■ **TASK TO COMPLETE**
From the data that follows, report how many lines hold the string "first", giving only the number.

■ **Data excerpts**
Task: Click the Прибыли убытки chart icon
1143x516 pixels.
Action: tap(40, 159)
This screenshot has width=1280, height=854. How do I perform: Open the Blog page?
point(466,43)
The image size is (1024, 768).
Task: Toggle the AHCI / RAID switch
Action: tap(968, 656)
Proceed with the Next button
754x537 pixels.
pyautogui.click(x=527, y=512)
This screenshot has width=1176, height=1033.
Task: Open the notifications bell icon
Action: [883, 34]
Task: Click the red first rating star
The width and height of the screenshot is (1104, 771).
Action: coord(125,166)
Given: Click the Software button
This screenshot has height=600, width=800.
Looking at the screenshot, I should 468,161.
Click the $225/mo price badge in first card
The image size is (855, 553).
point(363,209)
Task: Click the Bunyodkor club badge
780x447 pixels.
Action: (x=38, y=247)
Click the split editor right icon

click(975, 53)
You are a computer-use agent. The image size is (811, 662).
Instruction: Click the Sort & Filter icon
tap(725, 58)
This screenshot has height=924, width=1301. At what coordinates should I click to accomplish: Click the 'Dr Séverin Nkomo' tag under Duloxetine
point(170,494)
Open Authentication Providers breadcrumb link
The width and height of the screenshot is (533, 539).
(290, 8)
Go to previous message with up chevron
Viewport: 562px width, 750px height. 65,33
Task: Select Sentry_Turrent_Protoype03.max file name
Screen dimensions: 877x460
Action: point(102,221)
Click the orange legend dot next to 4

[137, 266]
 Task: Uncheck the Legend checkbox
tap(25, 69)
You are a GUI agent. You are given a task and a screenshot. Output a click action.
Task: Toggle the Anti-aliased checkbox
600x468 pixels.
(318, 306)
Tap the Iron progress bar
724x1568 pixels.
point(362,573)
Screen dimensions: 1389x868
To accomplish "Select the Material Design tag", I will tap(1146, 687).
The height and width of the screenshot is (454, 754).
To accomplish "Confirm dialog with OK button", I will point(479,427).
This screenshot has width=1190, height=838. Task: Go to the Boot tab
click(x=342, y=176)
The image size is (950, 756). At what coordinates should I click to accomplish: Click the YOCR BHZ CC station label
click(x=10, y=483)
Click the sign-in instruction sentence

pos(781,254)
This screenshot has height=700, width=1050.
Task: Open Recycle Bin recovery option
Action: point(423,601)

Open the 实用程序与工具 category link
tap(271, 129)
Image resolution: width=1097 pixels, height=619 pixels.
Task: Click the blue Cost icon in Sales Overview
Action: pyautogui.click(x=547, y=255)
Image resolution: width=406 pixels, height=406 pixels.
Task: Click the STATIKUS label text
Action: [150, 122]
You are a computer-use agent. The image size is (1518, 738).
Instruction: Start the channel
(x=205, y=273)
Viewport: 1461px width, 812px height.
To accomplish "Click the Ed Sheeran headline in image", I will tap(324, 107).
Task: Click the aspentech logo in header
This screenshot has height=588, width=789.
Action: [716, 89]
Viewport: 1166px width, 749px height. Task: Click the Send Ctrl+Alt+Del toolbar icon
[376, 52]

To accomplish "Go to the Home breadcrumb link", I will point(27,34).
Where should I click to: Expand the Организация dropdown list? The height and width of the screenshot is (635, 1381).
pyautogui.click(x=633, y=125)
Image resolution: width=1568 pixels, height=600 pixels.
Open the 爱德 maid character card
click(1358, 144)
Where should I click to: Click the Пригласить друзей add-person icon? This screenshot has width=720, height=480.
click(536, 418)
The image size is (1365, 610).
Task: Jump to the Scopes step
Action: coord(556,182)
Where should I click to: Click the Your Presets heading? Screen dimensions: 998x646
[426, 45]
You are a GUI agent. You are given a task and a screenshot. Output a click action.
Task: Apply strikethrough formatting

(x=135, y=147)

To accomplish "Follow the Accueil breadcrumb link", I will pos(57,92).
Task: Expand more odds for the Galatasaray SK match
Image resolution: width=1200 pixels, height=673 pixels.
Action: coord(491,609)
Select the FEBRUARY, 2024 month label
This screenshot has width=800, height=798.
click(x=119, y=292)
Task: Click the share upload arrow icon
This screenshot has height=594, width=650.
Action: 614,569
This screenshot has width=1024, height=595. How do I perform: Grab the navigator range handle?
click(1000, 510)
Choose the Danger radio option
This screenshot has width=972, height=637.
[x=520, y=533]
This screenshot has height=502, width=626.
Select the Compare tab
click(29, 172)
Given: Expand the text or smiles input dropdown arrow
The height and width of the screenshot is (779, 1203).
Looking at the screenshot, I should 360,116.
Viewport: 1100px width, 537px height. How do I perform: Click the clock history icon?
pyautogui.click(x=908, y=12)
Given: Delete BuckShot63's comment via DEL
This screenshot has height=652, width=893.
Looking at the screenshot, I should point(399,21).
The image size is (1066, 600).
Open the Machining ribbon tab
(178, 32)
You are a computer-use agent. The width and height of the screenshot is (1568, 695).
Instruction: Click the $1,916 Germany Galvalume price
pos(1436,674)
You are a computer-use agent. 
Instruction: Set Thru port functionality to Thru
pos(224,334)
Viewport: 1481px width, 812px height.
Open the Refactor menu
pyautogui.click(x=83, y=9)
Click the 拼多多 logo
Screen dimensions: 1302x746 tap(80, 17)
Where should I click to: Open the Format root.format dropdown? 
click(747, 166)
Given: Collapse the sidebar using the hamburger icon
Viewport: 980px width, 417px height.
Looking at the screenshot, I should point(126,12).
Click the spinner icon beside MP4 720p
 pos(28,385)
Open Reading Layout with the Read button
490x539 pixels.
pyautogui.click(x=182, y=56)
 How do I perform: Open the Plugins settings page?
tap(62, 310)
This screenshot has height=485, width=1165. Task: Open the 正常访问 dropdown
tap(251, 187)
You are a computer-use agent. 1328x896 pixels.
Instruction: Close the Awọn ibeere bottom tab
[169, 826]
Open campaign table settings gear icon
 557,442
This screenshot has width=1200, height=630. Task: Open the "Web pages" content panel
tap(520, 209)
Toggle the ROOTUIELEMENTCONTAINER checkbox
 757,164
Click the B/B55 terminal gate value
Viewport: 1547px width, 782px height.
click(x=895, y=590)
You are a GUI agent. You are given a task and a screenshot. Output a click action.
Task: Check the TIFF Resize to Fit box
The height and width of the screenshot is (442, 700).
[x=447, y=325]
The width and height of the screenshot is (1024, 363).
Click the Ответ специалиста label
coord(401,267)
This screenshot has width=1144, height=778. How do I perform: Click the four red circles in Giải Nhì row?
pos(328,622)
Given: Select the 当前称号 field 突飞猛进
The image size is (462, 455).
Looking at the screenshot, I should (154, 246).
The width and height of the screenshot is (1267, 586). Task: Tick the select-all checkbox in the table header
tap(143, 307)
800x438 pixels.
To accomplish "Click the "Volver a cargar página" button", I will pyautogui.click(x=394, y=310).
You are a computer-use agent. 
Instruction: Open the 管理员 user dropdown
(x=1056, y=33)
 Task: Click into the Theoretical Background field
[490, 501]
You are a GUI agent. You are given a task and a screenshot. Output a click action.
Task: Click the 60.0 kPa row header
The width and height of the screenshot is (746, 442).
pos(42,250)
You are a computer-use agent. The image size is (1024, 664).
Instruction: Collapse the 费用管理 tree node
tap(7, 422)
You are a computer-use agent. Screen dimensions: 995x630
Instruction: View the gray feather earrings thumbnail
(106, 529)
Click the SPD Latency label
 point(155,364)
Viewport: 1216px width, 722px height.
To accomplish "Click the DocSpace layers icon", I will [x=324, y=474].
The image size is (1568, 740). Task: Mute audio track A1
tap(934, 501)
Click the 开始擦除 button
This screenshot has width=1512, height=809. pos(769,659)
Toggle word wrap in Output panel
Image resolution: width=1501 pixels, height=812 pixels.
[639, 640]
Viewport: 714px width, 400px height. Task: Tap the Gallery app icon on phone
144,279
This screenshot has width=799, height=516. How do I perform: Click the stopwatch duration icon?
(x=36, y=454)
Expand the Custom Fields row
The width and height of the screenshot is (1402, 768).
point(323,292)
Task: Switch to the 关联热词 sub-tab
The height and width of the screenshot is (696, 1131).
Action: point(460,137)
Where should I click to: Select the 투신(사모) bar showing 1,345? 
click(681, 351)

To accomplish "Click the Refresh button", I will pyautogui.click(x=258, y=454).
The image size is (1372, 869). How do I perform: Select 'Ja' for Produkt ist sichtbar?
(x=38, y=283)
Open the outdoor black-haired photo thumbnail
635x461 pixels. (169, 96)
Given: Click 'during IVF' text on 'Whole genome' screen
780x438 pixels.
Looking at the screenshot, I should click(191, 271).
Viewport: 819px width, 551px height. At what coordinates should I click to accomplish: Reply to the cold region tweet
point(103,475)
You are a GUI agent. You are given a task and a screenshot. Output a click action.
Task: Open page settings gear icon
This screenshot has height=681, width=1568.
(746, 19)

■ **TASK RESPONSE**
2